Dr. Singh helped us paint a picture, at the category level, from a physician perspective, on how to help move the needle on cost and quality in the Sports Medicine category.
Dr. Singh: I would say that it’s interesting for me personally because I have an interest in product development. I do from time to time look, survey, and see what’s out there via the internet.
The reality is that it’s really led mostly by the companies because oftentimes I’ll be approached by local reps and salespeople and they’ll show me what’s new. Secondly, learning about new products is also driven by professional conferences. Most surgeons will go to one or two conferences a year and they’ll walk by the booth and see what’s new. Lastly, advertising. I do read a couple of journals every month. I would say journals, meetings, and sales reps are the three most common ways that surgeons hear of new products.

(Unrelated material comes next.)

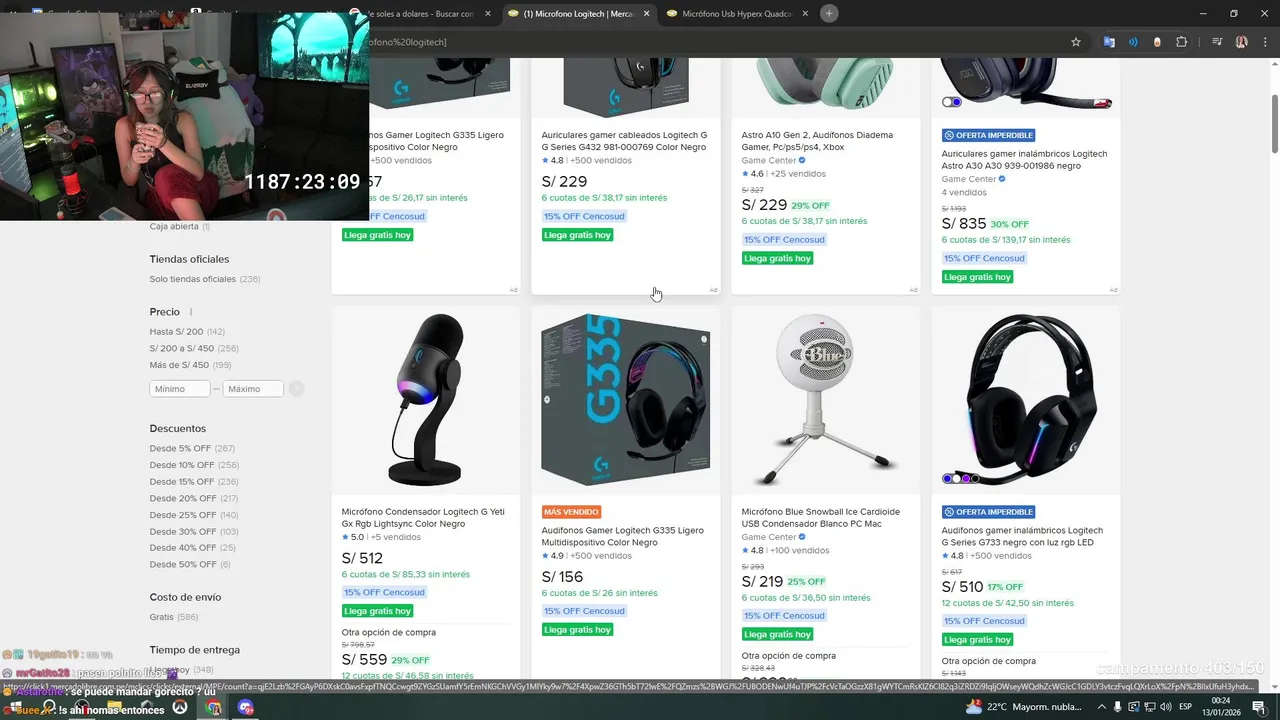1280x720 pixels.
Task: Open the new tab plus button
Action: tap(829, 13)
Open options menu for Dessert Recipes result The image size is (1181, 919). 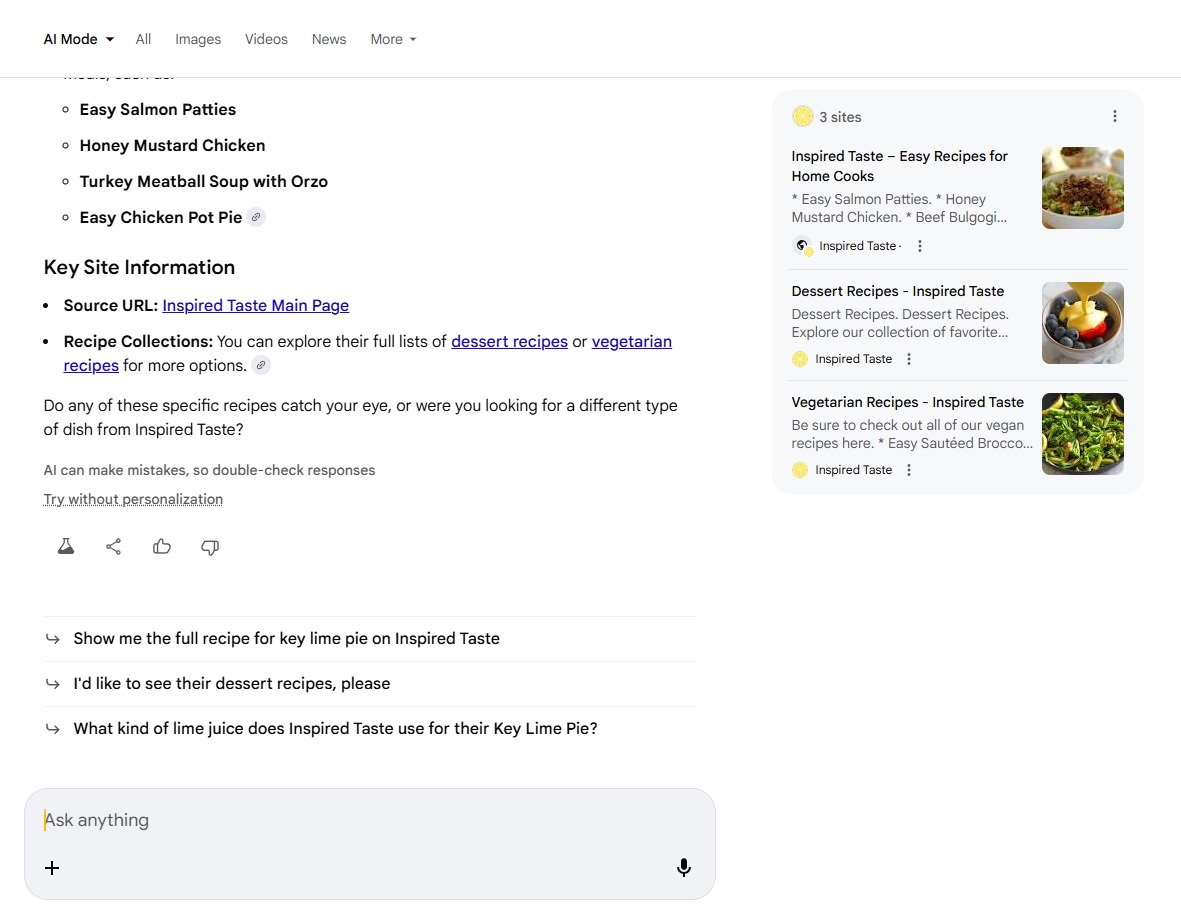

Dr. Singh: It’s interesting. Most surgeons will first ask themselves, “Is this something that I think works for the patient and will improve outcomes?”
The second thing is, “Can I use this given my skill-set?” There are new products and procedures that oftentimes you were not formally trained in during residency and fellowship programs, so there’s a comfort level with that.
The third thing is cost and workflow. Unfortunately, though the cost is usually not the first two or three things most surgeons think of.
Dr. Singh: As a surgeon, you have to learn what the cost is. It’s perhaps not surprising to the supply chain professionals that surgeons generally don’t know how much things cost. There have been several studies on this. One of my friends, who is the Chief of Shoulder at Duke, did a study where they surveyed doctors and asked, “How much do you think this anchor costs or this nail costs?” If they got within 25% of the cost, they considered that a good answer. The vast majority of surgeons could not get within 25% of the cost.
Surgeons really need to get that price data, and a lot of times, that’s not on our radar. My advice for a SCM leader is to make efficiency and transparency a key principle. Within your organization, you have to be transparent, especially with the end user — the surgeon.
Dr. Singh: Number one is you must involve the end user in the process. Involve surgeons early and more often in areas where they’re useful. For example, seek surgeon input to determine if products are clinically equivalent or not, or technically easy to put in. Surgeons need to be engaged in the process, they should sit on the committee, and they should be privy to the data.
Number two is being transparent and sharing price and service data is very critical. For example, say “Hey, this rep is really available for us. These guys are great about delivering things on time. These guys aren’t.” Surgeons want SCM’s opinion!